Contexto e comparação com dados anteriores
Os dados do Jornal da Manhã referem-se especificamente a este ano (2025), ressaltando uma escalada significativa em relação aos anos anteriores. Para contextualizar:
- Em 2023, os processos judiciais contra planos de saúde na Bahia ficaram em torno de 33 283 novos casos, enquanto contra o SUS foram apenas 494;
- Os números do primeiro semestre de 2024 já indicavam mais de 4 000 novas demandas, com um custo estimado de R$ 186 milhões relativos a medicamentos não contemplados na lista oficial do SUS (RENAME);
- Para 2023 como um todo, foram contabilizados 7 391 novos processos, com gastos de R$ 371 milhões, segundo a Secretaria de Saúde da Bahia.

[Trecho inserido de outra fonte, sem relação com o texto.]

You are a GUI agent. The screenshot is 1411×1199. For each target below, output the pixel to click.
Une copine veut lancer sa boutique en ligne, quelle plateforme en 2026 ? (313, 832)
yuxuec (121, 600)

Especialistas alertam para os impactos econômicos e operacionais dessa judicialização. Na Bahia, os temas mais recorrentes incluem:
- Negativas de cobertura por parte de planos privados;
- Fornecimento de medicamentos de alto custo;
- Reajustes contratuais considerados abusivos;
- Tratamentos hospitalares não autorizados.